The report on CWB is updated and rated (higher) Speculative Buy at $32.39. This should be a good investment but due to the possibility of higher loan losses, I labeled it speculative. But that’s not to say that it is highly speculative. I just call it speculative due to its highly leveraged nature as a bank and due to the uncertainty of loan losses. Over the long term I am quite confident it will continue to grow.

Perhaps shockingly, I have now been following and analyzing CWB continuously for almost 22 years. In that time the share price is up 556% or 8.9% compounded per year. Combined with the dividend that was definitely a good return.

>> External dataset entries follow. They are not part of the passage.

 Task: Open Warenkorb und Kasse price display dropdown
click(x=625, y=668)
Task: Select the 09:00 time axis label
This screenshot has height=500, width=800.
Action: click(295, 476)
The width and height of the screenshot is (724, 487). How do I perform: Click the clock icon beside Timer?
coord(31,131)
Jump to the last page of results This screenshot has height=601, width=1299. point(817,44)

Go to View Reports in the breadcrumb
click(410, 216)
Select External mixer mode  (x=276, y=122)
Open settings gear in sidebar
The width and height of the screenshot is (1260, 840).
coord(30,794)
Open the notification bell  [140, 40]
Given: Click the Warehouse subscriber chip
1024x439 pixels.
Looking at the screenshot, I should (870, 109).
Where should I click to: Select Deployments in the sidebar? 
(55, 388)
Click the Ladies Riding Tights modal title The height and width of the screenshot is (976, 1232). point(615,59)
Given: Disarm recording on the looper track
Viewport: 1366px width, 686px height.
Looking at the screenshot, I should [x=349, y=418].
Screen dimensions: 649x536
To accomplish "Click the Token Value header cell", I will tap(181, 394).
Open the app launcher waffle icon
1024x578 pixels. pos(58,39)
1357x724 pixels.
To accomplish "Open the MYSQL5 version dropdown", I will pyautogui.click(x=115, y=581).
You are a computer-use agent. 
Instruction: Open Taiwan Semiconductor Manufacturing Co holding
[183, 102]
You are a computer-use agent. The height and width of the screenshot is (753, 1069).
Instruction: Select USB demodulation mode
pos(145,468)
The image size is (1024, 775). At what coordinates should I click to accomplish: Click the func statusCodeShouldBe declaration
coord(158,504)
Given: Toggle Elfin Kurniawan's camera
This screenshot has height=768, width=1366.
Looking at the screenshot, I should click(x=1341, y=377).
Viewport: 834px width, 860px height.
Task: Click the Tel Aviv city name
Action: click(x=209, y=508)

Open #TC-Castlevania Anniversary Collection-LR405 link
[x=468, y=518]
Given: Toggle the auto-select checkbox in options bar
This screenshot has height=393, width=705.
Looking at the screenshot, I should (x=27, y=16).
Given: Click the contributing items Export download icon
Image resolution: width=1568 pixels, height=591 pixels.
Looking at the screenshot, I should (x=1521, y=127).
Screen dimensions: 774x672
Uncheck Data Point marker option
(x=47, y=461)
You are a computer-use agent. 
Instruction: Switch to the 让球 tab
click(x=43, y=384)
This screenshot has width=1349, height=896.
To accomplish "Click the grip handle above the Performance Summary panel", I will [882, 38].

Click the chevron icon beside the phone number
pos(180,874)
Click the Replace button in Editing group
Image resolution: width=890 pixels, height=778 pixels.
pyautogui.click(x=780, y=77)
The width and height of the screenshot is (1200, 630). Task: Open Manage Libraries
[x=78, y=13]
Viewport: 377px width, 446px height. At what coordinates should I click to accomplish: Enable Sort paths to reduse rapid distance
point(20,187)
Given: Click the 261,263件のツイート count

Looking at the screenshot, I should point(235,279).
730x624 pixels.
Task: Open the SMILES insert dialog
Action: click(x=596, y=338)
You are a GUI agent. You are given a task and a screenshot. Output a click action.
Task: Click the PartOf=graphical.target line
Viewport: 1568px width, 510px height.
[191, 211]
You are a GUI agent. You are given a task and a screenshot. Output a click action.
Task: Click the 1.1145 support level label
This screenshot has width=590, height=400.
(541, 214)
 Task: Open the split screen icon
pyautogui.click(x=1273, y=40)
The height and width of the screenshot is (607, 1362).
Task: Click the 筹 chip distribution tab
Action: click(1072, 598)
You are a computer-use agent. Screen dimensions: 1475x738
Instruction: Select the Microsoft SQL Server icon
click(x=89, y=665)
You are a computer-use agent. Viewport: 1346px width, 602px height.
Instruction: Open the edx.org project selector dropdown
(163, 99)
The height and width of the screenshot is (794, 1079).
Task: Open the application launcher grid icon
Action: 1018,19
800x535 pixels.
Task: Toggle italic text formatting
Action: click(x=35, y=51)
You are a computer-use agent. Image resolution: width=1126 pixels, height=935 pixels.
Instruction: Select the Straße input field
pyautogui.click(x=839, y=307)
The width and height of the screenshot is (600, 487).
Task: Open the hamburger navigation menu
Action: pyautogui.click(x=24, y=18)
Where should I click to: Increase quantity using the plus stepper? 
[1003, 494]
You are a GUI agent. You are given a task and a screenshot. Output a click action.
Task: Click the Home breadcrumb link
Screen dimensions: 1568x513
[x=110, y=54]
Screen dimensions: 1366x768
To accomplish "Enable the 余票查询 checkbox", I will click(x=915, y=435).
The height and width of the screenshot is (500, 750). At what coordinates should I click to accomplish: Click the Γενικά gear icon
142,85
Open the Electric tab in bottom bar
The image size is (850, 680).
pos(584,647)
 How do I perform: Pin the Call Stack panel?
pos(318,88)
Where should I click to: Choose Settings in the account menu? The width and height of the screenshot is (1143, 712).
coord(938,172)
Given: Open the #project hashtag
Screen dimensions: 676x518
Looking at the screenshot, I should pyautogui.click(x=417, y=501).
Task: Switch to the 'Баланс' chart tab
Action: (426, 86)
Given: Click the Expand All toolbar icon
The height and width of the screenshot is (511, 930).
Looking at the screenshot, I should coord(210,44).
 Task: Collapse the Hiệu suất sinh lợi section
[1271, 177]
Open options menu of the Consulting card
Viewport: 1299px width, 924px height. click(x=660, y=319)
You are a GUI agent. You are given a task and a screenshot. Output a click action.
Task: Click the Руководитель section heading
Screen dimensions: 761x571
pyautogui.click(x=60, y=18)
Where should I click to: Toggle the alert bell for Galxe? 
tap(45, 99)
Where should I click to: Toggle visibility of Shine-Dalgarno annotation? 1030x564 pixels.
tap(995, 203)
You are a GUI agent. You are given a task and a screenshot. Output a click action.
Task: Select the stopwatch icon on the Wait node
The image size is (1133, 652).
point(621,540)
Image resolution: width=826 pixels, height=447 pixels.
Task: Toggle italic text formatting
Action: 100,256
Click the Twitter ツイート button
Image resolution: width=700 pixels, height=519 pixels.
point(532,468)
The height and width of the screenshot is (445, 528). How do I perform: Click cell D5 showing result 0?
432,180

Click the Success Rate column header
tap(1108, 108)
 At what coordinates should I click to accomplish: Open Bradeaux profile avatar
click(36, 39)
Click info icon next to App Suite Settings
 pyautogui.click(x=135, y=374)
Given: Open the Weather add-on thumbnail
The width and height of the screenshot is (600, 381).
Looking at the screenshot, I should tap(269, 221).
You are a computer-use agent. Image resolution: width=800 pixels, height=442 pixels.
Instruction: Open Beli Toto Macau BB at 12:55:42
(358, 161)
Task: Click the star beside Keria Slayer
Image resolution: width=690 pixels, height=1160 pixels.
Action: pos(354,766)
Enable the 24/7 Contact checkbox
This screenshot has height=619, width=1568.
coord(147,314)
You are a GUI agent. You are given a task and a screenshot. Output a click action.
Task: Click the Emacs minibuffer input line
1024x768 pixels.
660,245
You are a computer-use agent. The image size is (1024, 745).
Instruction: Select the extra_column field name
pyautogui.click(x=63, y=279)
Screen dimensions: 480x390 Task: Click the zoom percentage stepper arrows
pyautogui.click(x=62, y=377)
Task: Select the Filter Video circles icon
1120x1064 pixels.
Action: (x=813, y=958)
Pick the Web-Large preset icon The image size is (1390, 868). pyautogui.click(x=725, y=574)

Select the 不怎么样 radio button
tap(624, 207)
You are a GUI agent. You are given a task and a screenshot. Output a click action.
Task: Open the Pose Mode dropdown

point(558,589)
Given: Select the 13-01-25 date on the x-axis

But it has certainly not gone up in a straight line. There was a huge decline during the financial crisis in 2008. But the stock came back strongly from that to hit a high of around $42 in mid 2014. But it then quickly plummeted to about $20 by early 2016 mostly due to the steep decline in oil prices. By the end of 2017/start of 2018 it was back to a high around $39. But then it was weak again and finally plunged under $20 with the COVID-panic last year. Since then, it has gained fairly steadily.

So, the past result has been quite good for very long term holdings but featuring a very bumpy ride. Those who bought near the lows on the big dips would have done very well.

A look back and a look forward:

 Looking back at my analysis as of 2014, I was too enthusiastic. InvestorsFriend rated it a Buy on September 7, 2014 at $40.54. Looking back, the analysis stated:

the price to book value ratio seems moderately high (less attractive) at 2.15 (but this may be well justified by the 14% ROE). The adjusted P/E is neutral in attractiveness at 16…. Dividend yield is modest at 2.0% and reflects a pay-out ratio of 32% of adjusted earnings (meaning that 68% of earnings are retained and reinvested which is a good thing given the 14% ROE). Adjusted ROE is quite good at 14.2% for the latest four quarters.

Intrinsic value per share is calculated as $32.25 assuming just 5% average annual growth for 5 years and a terminal P/E of 13 and more optimistically calculated as $43.86 assuming 9% growth for 5 years and a terminal P/E of 15 . These ratios in isolation would indicate a Buy rating.

The book value at that time was $18.83 and earnings per share were $2.53 and the dividend was 80 cents per year for a yield of 2.0%.

So today, the book value per share is 72% higher at $32.21. The P/E is far lower (more attractive) at 11. The dividend is 45% higher. The earnings per share are actually only 16% higher at $2.93 (hampered by the pandemic). The ROE is lower at 9.45%. With all of this, the stock price is 20% lower and the dividend yield is 80% higher at 3.6%.

In retrospect, and even not knowing that oil prices would collapse, perhaps the stock should have been rated a bit lower in 2014. But in any case, despite the lower ROE and more muted growth expectations, the stock looks FAR more attractive today than it did in 2014.

Buying this bank at a price to book value of right around 1.0 seems likely to lead to a return somewhere close to its REOE which is 9.45% and may well be set to rise. Barring big loan losses this should be a strong investment.

I have my own biases, but looking at the stocks on our list, this is the one I am most inclined to buy right now. My only hesitations are that it is already my second largest position and the fact that I have been wanting to maintain a strong cash allocation since that will be so much more comfortable and desirable if there is a market “correction”.